12 bits for compressing literals is generally too little, at least according to optimal Huffman construction. Creating a depth-limited tree is therefore a practical issue to solve. The question is : how to achieve this objective with minimum impact on compression ratio, and how to do it fast ?
Depth-limited huffman trees have been studied since the 1960's, so there is ample literature available. What's more surprising is how complex the proposed solutions can be, and how many decades were
necessary to converge towards an optimal solution.
Edit : in below paragraph, n is the alphabet size, and D is the maximum tree Depth.
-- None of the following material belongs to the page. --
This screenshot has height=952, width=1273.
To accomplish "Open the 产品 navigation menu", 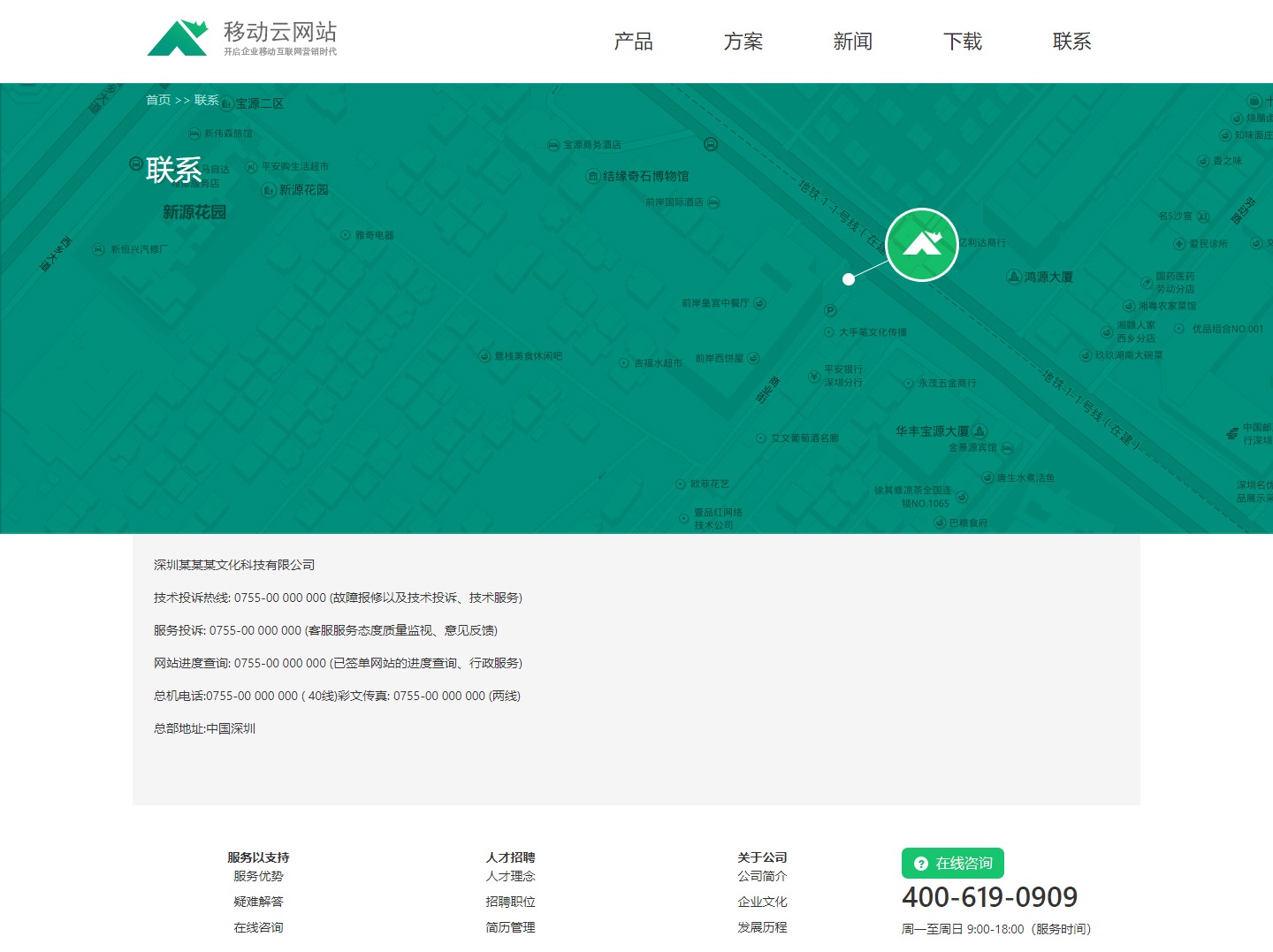I will 633,42.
It started with Karp, in 1961 (Minimum-redundancy coding for the discrete noiseless channel), proposing a solution in exponential time. Then Gilbert, in 1971 (Codes based on inaccurate source probabilities), still in exponential time. Hu and Tan, in 1972 (Path length of binary search trees), with a solution in O(n.D.2^D). Finally, a solution in polynomial time was proposed by Garey in 1974 (Optimal binary search trees with restricted maximal depth), but still O(n^2.D) time and using O(n^2.D) space. In 1987, Larmore proposed an improved solution using O(n^3/2.D.log1/2.n) time and space (Height restricted optimal binary trees). The breakthrough happened in 1990 (A fast algorithm for optimal length-limited Huffman codes), when Larmore and Hirschberg propose the Package_Merge algoritm, a completely different kind of solution using only O(n.D) time and O(n) space. It became a classic, and was refined a few times over the next decades, with the notable contribution of Mordecai Golin in 2008 (A Dynamic Programming Approach To Length-Limited Huffman Coding).

Most of these papers are plain difficult to read, and it's usually harder than necessary to develop a working solution just by reading them (at least, I couldn't. Honorable mention for Mordecai Golin, which proposes a graph-traversal formulation relatively straightforward. Alas, it was still too much CPU workload for my taste).
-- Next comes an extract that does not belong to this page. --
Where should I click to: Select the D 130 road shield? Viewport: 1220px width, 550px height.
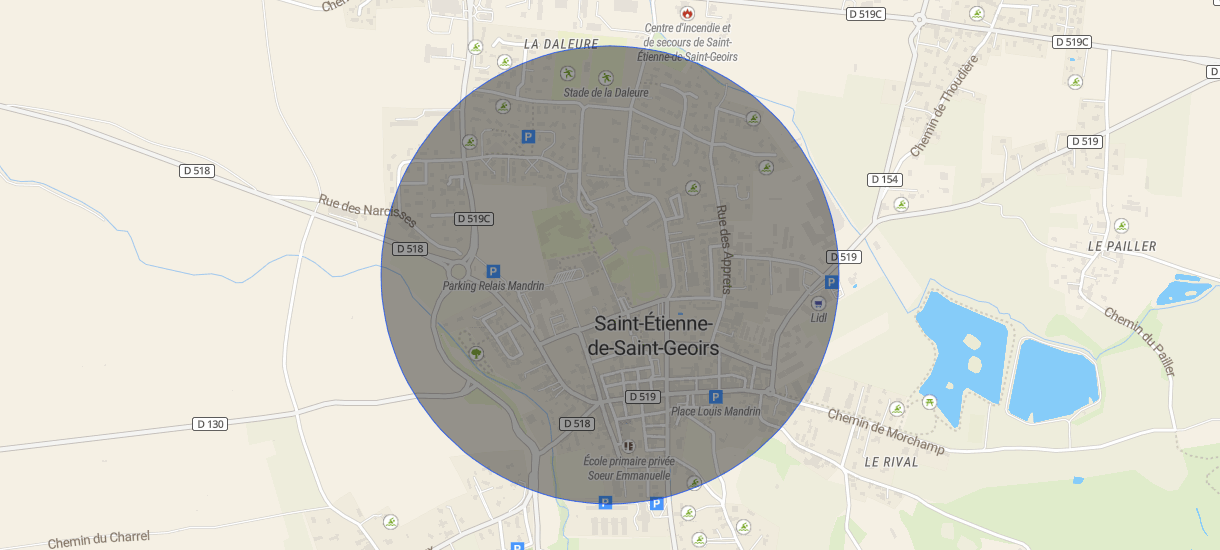point(210,424)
In practice, most fast Huffman implementations don't bother with them. Sure, when optimal compression is required, the PackageMerge algorithm is preferred, but in most circumstances, being optimal is not really the point. After all, Huffman is already a trade-off between optimal and speed. By following this logic, we don't want to sacrifice everything for an optimal solution, we just need a good enough one, fast and light.
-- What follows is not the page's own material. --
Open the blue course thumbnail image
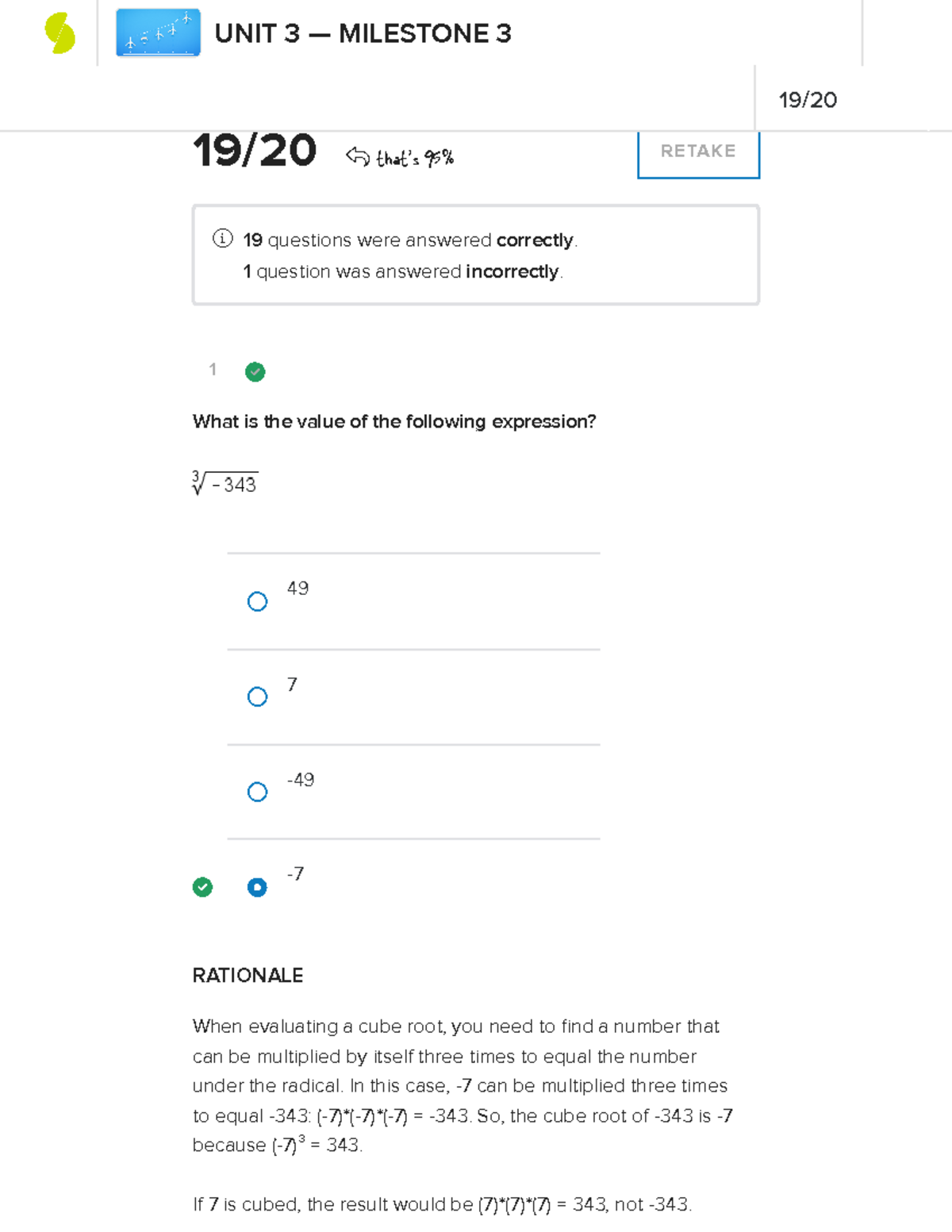952x1232 pixels. (158, 33)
That's why you'll find some cheap heuristics in many huffman codes. A simple one : start with a classic Huffman tree, flatten all leaves beyond maximum depth, then flatten enough higher leaves to maxBits to get back the total length to one. It's fast, it's certainly not optimal, but in practice, the difference is small and barely noticeable. Only when the tree depth is very constrained does it make a visible difference (see great comments from Charles Bloom on its blog).
Nonetheless, for huff0, I was willing to find a solution a bit better than cheap heuristic, closer to optimal. 12 bits is not exactly "very constrained", so the pressure is not high, but it's still constrained enough that the depth-limited algorithm is going to be necessary in most circumstances. So better have a good one.
I started by realizing some simple observations : after completing an huffman tree, all symbols are sorted in decreasing count order. That means that the number of bits required to represent each symbol must follow a strict increasing order. That means the only thing I need to track is the border decision (from 5 to 6 bits, from 6 to 7 bits, etc.).
Example Huffman Distribution
So now, the algorithm will concentrate on moving the arrows.
The first part is the same as the cheap heuristic : flatten everything that needs more than maxBits. This will create a "debt" : a symbol requiring maxBits+1 bits creates a debt of 1/2=0.5 when pushed to maxBits. A symbol requiring maxBits+2 creates a debt of 3/4=0.75, and so on. What may not be totally obvious is that the sum of these fractional debts is necessarily an integer number. This is a consequence of starting from a solved huffman tree, and can be proven by simple recurrence : if the huffman tree natural length is maxBits+1, then the number of elements at maxBits+1 is necessarily even, otherwise the sum of probabilities can't be equal to one. The debt's sum is therefore necessarily a multiple of 2 * 0.5 = 1, hence an integer number. Rince and repeat formaxBits+2 and further depth.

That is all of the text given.